Today I'm going to republish this post, which I originally wrote in 2005. I'll write again on Friday. Merry Christmas to all!
In the Christian tradition of Christmas, we often see nativities that display Mary, Joseph (if you're lucky), some shepherds, baby Jesus in a manger (of course), angels, assorted barn animals and... wise men and the camels they rode in on. What's wrong with this picture?
The wise men didn't show up until Jesus was living in a house (see Matthew 2:11). Of course, Mary and Joseph were only staying in the stable temporarily. It's to be assumed they'd want to move out and get back home as soon as possible. (IMHO there's something else wrong with this picture, but I'll discuss it at another time).
Why were they in the stable?
Because there was a census taking place (see Luke 2) and all citizens were required to return to their birthplace during that census. Bethlehem was where Joseph was from and so naturally he took his pregnant fiance with him for the census because once you were engaged, you were seen to be as good as married. Since all the houses and inns were full, they ended up staying in the stables.
This was probably very common (though not much fun) for many of the travellers at that time. And because homes and inns were often structured around the animals, there wasn't much privacy. The animals were kept below, and some households lived in a level up from the animals, but exposed to the animals at all times.
Excavations have shown an arrangement where the house was made entirely out of mud and stone with a large pit in the middle of the house where the animals were kept. Then another level (up and out from the animal level) was where the family slept and cooked their meals. Picture it as shaped almost like a bowler hat, upside-down. It was often a convenient way to live because animals are warm in the winter and warm air rises. Often families slept on the rooftops in the summer.
So, Mary and Joseph were probably sleeping downstairs, but within sight of others who were staying upstairs. Not a lot of seclusion for an expecting mother.
There are four gospels in the Bible (Matthew, Mark, Luke and John) and each was written for a slightly different audience and by different authors, so each touches upon only what he thinks is important. Mark and John don't even feel that Jesus' childhood is significant, so there is no discussion of his birth.
The only mention of the wise men is in Matthew 2. Why is that?
The Book of Matthew was specifically targeted toward the Jews. The aim of the author was to tell the Jews that it was OK to believe that Christ was the Messiah predicted in the Old Testament. Since the Old Testament prophesies pointed to Jesus as being King of the Jews, it was very important to establish his lineage. How do you do that, if you're Matthew?
You discuss Joseph's ancestors, since the right to kingship is passed through the father's side. Mary also seemingly had a royal lineage, and it's possibly detailed in Luke (although there's debate about that).
You also discuss how important his birth was to everyone, and how it was heralded and even indicated by signs: "Now after Jesus was born in Bethlehem of Judea in the days of Herod the King, behold, magi from the east arrived in Jerusalem, saying "Where is He who has been born King of the Jews? For we saw His star in the east, and have come to worship Him." (Matt. 2:1-2)

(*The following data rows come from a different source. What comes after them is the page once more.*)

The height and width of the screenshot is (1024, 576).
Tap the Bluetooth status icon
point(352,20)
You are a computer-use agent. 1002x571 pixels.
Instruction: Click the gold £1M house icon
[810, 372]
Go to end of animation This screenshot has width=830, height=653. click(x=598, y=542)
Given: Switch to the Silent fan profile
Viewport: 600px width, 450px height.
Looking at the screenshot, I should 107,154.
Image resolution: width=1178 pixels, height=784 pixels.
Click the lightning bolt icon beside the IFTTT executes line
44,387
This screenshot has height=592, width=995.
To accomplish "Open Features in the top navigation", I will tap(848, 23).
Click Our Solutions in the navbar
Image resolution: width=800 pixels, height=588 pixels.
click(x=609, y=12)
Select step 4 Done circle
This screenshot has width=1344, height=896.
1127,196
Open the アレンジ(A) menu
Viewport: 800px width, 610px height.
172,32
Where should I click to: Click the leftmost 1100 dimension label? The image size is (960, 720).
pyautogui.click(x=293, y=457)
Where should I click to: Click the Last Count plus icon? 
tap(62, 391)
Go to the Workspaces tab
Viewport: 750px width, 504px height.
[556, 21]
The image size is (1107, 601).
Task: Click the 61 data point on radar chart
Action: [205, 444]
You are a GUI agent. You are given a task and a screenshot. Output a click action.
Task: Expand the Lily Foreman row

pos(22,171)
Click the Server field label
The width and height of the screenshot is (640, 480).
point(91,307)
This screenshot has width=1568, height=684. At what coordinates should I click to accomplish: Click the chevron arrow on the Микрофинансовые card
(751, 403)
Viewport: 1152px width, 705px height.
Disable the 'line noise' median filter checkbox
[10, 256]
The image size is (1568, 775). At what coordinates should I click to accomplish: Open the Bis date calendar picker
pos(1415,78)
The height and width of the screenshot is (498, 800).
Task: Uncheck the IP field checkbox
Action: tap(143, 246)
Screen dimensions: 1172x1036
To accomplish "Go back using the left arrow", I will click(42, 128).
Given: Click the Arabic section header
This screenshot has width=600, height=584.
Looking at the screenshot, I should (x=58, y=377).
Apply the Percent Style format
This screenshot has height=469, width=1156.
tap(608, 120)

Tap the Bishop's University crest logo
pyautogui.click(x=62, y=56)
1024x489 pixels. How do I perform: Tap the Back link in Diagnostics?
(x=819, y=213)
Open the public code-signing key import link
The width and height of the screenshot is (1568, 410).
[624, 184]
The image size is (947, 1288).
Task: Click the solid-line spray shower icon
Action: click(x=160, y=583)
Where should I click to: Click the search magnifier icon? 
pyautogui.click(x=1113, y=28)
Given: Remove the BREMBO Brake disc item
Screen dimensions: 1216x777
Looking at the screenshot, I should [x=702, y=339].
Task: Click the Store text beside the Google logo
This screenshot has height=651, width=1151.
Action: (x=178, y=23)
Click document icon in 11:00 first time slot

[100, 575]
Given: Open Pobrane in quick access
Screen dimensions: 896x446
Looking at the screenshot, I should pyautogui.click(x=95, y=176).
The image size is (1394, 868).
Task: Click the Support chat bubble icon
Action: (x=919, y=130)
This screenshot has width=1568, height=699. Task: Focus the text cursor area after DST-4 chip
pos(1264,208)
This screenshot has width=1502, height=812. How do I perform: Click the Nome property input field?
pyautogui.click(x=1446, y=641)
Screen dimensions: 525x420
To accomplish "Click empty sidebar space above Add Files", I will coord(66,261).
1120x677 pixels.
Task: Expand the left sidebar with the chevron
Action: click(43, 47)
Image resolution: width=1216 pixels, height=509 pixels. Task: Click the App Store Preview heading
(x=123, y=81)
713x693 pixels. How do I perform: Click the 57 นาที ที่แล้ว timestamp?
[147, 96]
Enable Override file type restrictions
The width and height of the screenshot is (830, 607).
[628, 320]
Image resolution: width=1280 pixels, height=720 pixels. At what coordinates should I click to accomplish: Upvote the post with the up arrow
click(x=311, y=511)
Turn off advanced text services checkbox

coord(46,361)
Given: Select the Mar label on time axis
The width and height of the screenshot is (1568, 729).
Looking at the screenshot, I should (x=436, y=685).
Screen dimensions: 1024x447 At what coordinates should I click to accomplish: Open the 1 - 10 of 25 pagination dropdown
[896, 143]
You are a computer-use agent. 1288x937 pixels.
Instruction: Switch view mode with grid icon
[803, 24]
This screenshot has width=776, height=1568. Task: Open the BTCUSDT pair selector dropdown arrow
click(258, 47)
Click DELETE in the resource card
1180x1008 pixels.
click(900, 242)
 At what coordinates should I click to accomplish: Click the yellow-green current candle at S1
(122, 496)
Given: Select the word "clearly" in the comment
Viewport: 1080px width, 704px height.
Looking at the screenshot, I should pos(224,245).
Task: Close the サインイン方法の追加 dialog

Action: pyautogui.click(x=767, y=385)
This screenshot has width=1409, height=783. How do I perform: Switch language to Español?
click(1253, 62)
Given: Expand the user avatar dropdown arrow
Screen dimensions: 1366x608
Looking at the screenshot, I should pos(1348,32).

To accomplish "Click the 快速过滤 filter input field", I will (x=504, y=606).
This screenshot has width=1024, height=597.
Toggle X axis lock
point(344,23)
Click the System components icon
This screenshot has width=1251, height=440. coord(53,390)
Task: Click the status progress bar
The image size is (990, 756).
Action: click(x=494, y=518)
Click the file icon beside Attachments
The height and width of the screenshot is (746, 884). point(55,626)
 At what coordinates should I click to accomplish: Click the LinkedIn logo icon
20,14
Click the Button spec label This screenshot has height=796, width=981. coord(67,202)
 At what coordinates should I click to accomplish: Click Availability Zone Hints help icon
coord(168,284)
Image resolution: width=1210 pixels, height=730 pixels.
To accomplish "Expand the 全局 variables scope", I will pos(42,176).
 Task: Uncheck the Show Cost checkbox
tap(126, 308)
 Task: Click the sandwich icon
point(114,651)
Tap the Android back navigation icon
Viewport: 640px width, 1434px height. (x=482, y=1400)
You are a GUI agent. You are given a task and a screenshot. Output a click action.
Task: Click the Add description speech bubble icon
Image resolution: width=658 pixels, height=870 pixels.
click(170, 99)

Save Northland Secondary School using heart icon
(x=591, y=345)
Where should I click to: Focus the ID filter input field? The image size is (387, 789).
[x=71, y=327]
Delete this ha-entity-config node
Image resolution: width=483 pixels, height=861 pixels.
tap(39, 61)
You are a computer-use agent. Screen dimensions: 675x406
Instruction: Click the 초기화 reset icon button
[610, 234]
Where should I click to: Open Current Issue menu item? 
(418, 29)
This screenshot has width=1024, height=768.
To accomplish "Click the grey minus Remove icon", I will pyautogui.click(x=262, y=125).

So who were these magi, where did they come from, and why did they bring "...gifts of gold and frankincense and myrrh"? Matthew doesn't give us a lot of details.
We know they came from the east but we don't know how long they travelled to get to Jerusalem. So, they probably would have been of middle eastern or asian descent.
Frankincense and myrrh are both resins (dried tree sap) that come from trees of the genus Boswellia (frankincense) and Commiphora (myrhh), which are common to Somalia. But that doesn't necessarily indicate that any of them were from Africa (which was west of Jerusalem) since traders went everywhere. It also doesn't exclude any nationality, since people were known to travel far away from their birthplaces.
They all were considered to be very wise and possibly practiced some form of magic (the word magi is the root for the word magician). There's no indication that they were kings, and so I would definately question the hymn "We Three Kings" (although I still love it).
They probably would have studied together, and they must have taken their beliefs very seriously if they travelled so far to worship Jesus so it might even indicate a buddhist monastery. We simply don't know.
We know that some of their beliefs probably included astrology, since they took the star seriously. However, perhaps the star would have been taken seriously by anyone at the time but most people didn't guess what it indicated. We have no knowlege about it's appearance, so we can only surmise.
Additionally, we have no idea how many magi there were. They probably represented a community, and there may have been as little as 2 or they could have numbered in the hundreds. They certainly impressed Herod when they approached him, and it wasn't always easy to get an audience with him! In fact, Herod was impressed enough to kill every male (age 2 and under) in Bethlehem in order to eliminate the competition (Mary and Joseph had already whisked Jesus away to Egypt for a while).
Why the gifts of gold, frankincense and myrrh? I have been burning frankincense and myrrh daily, and it smells wonderful. But not only were they burned for fragrance, they were used in toiletries and oils. They were products that were very expensive, and they would have been considered a frivolity for anyone less than royalty. These were gifts that were fit for a King. And thus Matthew's case was made.